Giulio Berruti was asking an age-old actor’s question: What’s my motivation? The hunky Italian star—6-foot-3, dreamy blue eyes, perfect stubble—was on the set of Gabriel’s Inferno, a pulpy romance movie shot in New York last winter. Why, he asked a group of women a few feet behind the monitor on the soundstage, is Gabriel so angry in this scene?

The women had ideas. Not because they were writers or directors or script supervisors. No, they were fans of the erotically charged novel being adapted for the screen, invited here by the film’s director, Tosca Musk, to share their insights about the relationship between a sweetly innocent graduate student and her (improbably gorgeous) Dante professor who harbors a dark secret.

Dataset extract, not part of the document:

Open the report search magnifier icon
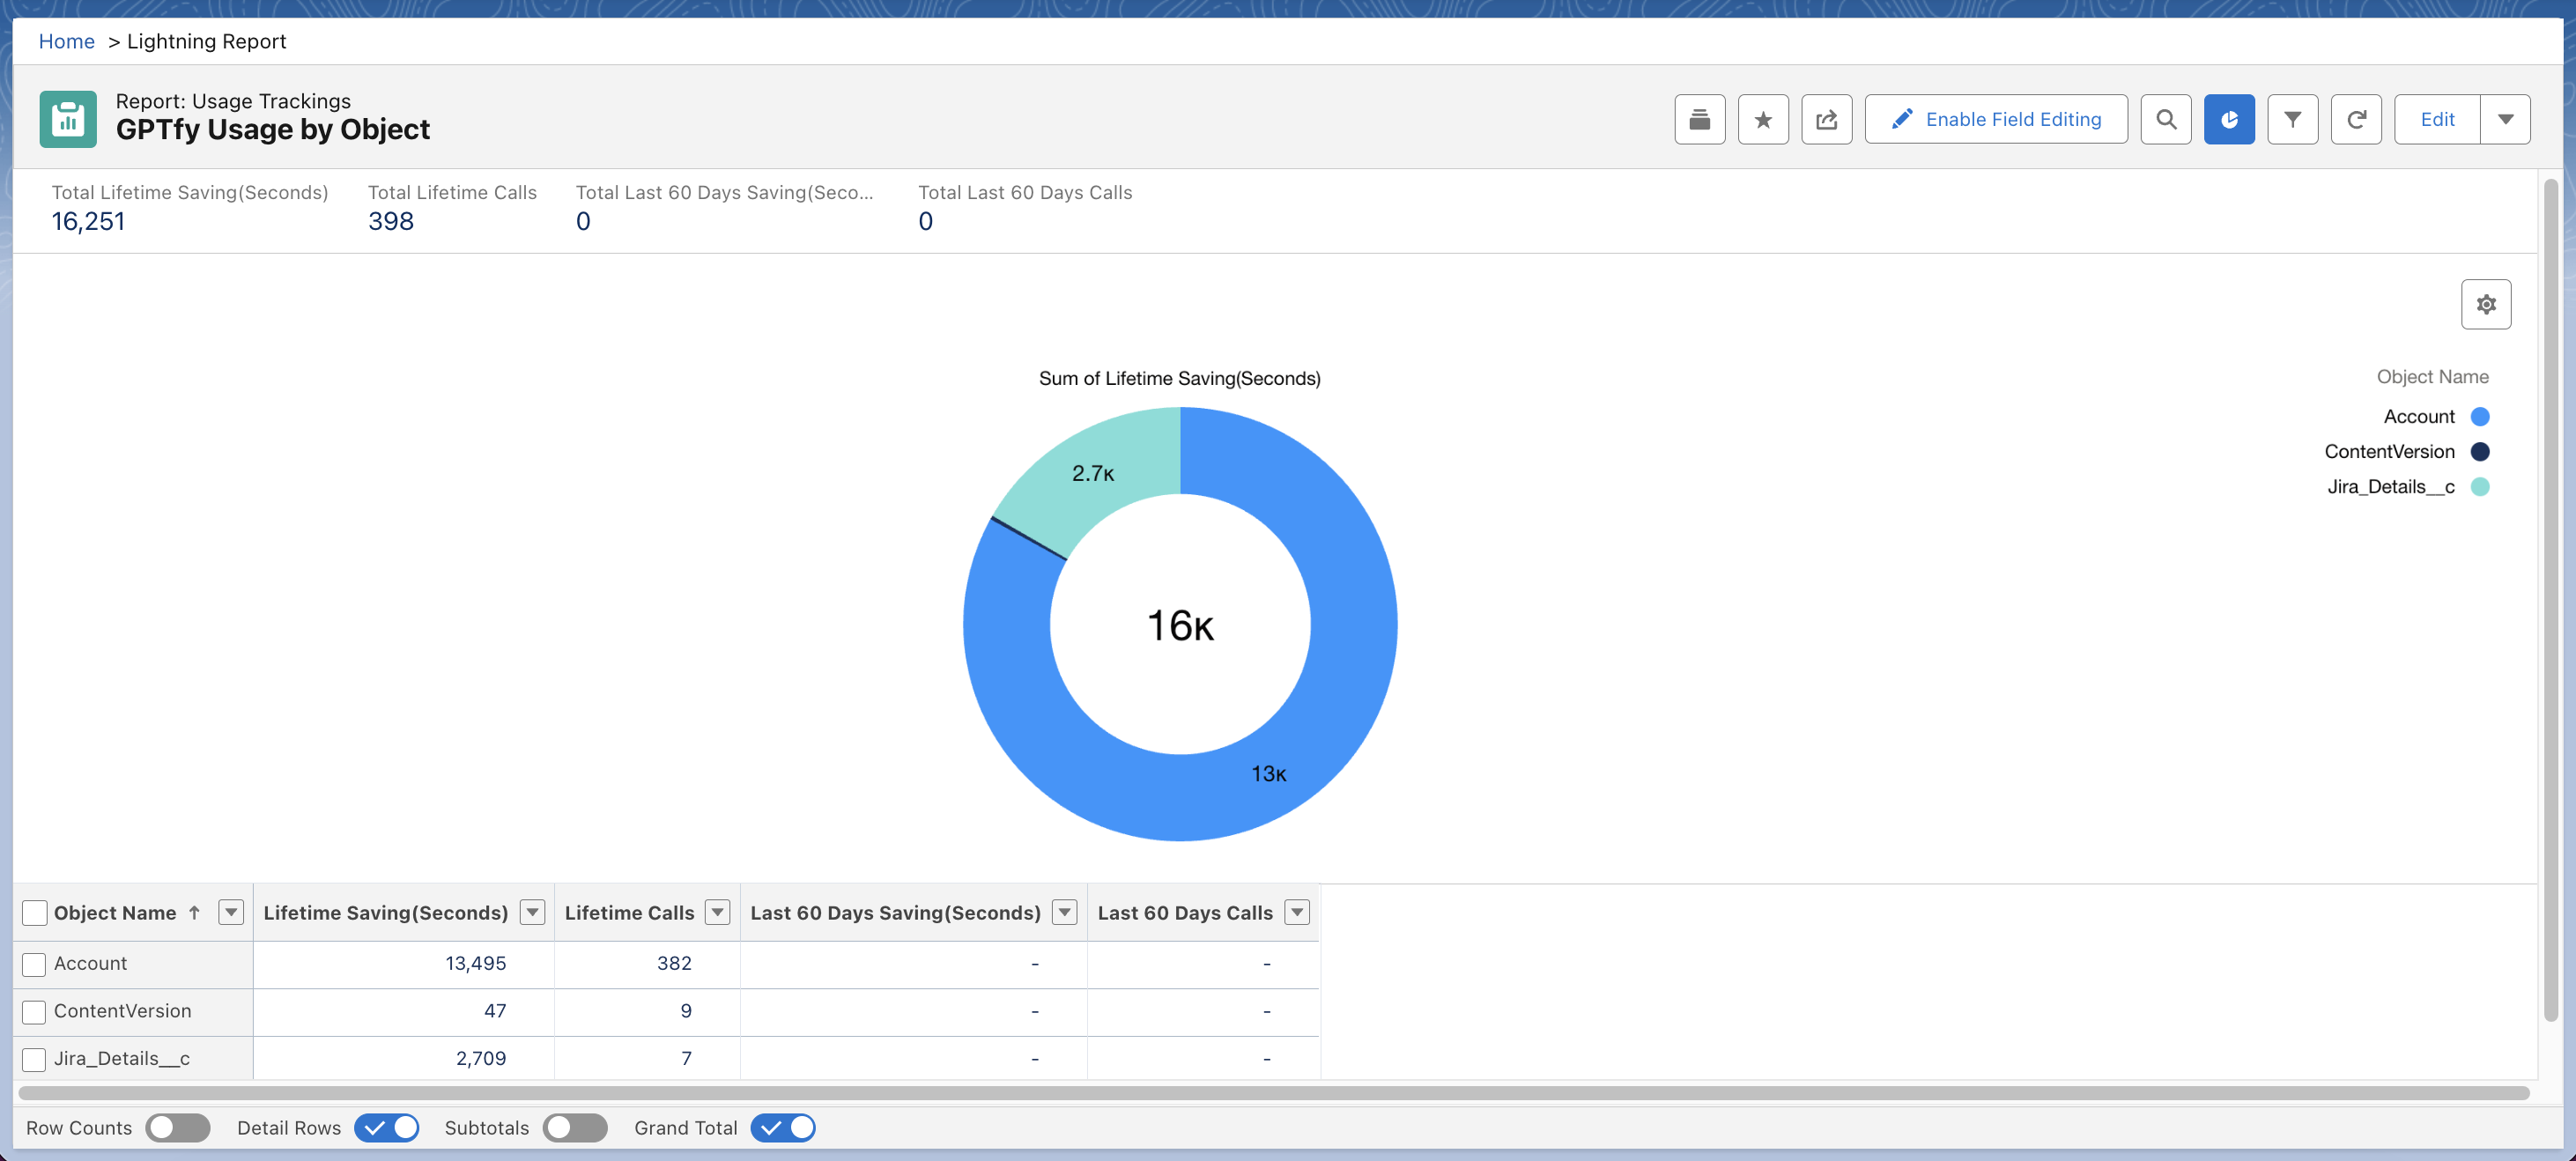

For about half of the 30-day shoot of Gabriel’s Inferno, a coterie of five to 30 fans mingled on set, sitting next to Musk while she filmed, offering advice. They shared breakfast with Musk, tagged along to wardrobe fittings with the actors, and stepped in front of the camera as extras. Throughout filming, Musk would periodically turn to them and ask, “Is that how you pictured it?” or “What color shirt was he wearing?” The fans always had an answer. “It’s like having your own focus group on set,” Musk says.

The making of Gabriel’s Inferno wasn’t unusual for Musk. This is how she has run all of her film sets for the past three years. In 2017, Musk cofounded Passionflix, a Netflix-esque streaming platform and production company. Musk premieres her movies on Passionflix, and subscribers pay $5.99 a month to access them. The platform specializes in steamy, softcore adaptations of romance novels, the kinds of novels with shirtless buff men on the cover who are always talking about the “tightness in their pants,” the kinds that are “one-handed” reads, whose book descriptions say things, as Gabriel’s Inferno’s does, like: “He does like sex—the hotter and harder, the better.” The types of books, in other words, that many people read in secret.

Here on Musk’s movie set, the fans of the genre not only admit their love of the books, they also sit together parsing the intricacies of sexy scenes with the director: what the exact words of his love note were, whether his paramour would have teased him more sarcastically, whether a make-out scene was exactly as they imagined it. “You’re there to feed the fans, not to feed your own ego,” she says. It helps that Musk is a romance superfan herself. Before filming, she scours the scripts, assessing the accuracy of every sultry glance, thigh graze, and moan. She pores over the material “as a fan and as a woman,” she says, to ensure that everything she wants is in there: “a touch, a look, moments of consent.”

Giving fans exactly what they want has a name: fan service. In recent years, it’s mostly been talked about in the context of science fiction—an Easter egg in a Marvel movie, a running Star Wars gag, hints about a character’s sexuality. Indeed, fandom, and overt concessions to it, has helped make comic-book adaptations, in particular, the biggest genre of the day. It’s not exactly revered as a creative act, though. While fans kvell on Reddit and Twitter whenever they see their hopes play out on-screen, critics are quick to dismiss fan service as hackery, a kind of artistic compromise.

Musk doesn’t care. Romance is already treated as hackery, she says. Although romance books are the top-selling genre in the US, and although movies like 50 Shades of Grey make returns on investment to rival most entries in the Marvel Cinematic Universe, the genre hides in the shadows of popular entertainment. Gabriel’s Inferno has much in common with 50 Shades—both are Twilight fanfic-turned-novels that hit the New York Times best-selling list; both tell the story of a young virgin who falls in love with an older man—but Musk doesn’t have the backing of a major studio. Her budgets never exceed $10 million. A-list actors are out of the question, as are most B- and C-listers. Movies have to be filmed quickly (most are shot in 15 weeks); sets can’t be too complicated, costumes too elaborate.